Z Wikiźródeł, wolnej biblioteki
Ta strona została uwierzytelniona.

— My bliżej... Gdzie kule nie dolatują za bardzo, a można nałapać ciekawych wiadomości... Do Iszymu będzie nam miło odbywać podróż z panem razem... Ale pan jest ryzykant!
— Czemu, panie Jolivet? Ja jestem sobie spokojny kupiec — i też nie mam ochoty leźć między kule i lance.
— No, to radzę panu śpieszyć do Omska! — mruknął Blount. Bo wkrótce można będzie nie dojechać.
— Oho! a gdzież to teraz są najeźdźcy tatarscy? spytał Strogow, pokrywając ciekawość obojętnym tonem
— Feofar–chan zajął całą gubernię Semipałatyńską i płynie w dół Irtyszu — rozgadał się Jolivet.

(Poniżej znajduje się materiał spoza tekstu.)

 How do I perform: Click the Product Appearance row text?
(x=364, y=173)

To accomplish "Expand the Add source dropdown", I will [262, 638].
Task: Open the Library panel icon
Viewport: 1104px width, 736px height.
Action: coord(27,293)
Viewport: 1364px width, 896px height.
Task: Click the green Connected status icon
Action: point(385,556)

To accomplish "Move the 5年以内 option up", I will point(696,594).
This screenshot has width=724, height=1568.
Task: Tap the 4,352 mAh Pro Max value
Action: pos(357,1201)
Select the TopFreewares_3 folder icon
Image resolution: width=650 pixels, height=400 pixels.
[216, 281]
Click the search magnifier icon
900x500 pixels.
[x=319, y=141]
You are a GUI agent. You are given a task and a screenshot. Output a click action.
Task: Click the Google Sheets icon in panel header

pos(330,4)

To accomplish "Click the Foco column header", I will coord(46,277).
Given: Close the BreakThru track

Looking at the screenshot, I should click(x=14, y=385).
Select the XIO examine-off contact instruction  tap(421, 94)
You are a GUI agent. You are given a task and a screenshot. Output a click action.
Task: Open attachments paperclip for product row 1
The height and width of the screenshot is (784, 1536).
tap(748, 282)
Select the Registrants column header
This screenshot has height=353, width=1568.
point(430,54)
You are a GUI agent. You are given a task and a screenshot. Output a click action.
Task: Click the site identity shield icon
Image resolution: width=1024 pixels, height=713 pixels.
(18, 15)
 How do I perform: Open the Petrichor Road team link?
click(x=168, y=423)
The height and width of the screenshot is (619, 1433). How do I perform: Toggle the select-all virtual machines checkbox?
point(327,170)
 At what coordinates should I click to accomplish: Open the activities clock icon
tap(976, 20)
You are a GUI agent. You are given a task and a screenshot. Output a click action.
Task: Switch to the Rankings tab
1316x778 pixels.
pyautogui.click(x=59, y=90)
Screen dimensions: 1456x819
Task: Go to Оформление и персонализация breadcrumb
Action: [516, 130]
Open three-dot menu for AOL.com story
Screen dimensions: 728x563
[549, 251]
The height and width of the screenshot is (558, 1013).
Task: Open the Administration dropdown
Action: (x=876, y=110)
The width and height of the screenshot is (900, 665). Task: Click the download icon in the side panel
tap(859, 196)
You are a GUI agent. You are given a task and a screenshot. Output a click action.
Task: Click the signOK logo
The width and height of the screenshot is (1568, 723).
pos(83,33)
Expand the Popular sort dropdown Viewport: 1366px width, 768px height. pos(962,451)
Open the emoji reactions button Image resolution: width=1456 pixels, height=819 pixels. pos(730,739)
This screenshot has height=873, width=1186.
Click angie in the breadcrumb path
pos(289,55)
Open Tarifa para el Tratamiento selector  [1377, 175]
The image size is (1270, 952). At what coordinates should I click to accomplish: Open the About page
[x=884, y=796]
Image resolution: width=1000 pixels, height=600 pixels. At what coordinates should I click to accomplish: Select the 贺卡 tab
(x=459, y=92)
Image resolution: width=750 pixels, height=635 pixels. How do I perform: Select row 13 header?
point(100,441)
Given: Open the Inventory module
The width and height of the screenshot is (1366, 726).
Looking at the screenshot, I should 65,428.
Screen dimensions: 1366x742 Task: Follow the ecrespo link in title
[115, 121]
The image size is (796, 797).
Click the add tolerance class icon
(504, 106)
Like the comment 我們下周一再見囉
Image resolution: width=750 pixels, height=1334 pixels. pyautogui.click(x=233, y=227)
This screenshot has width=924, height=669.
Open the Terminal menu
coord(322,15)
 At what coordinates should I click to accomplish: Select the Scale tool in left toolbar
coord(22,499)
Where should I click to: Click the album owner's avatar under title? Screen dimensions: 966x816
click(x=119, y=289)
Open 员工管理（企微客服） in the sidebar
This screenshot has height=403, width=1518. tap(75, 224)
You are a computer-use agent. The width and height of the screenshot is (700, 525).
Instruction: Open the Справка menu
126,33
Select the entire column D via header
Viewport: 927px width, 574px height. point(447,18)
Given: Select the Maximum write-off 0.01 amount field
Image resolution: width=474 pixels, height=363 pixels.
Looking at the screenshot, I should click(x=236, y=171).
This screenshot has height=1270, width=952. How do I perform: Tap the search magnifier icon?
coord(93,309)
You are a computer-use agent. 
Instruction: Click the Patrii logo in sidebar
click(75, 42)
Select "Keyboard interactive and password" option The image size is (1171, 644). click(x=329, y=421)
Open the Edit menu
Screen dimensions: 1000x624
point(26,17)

Mówią, że na spotkanie z nim zdąży w przebraniu Iwan Ogarew.
— Skądże wie się takie rzeczy? — spytał Strogow.
— Ba! to jest w powietrzu — zdąża od Kazani do Ekaterynburga.
— Ach, to pan i o tem wie?! skrzywił się Blount.
— Oczywiście! — uśmiechnął się Jolivet.
— To może pan wiesz i to, że się przebrał za cygana?
— Za cygana?! — mimowoli krzyknął Strogow.
— Doniosłem już o tem kuzynce — rzekł Francuz.
— Nie straciłeś pan czasu napróżno! — zauważył Anglik.
— Właśnie dlatego spóźniłem się na statek.
Strogow ogarnął wspomieniem obraz starego Cygana, opuszczającego „Kaukaz.“ Był wstrząśnięty do głębi jakimś domysłem — jakąś okrutną zagadką. Wtem krzyknął: — „Naprzód panowie“! — i jął biedz w dół.
— Jak na kupca, lękającego się kul, biega on zbyt chyżo w miejscowości, gdzie strzelają — zauważył Jolivet.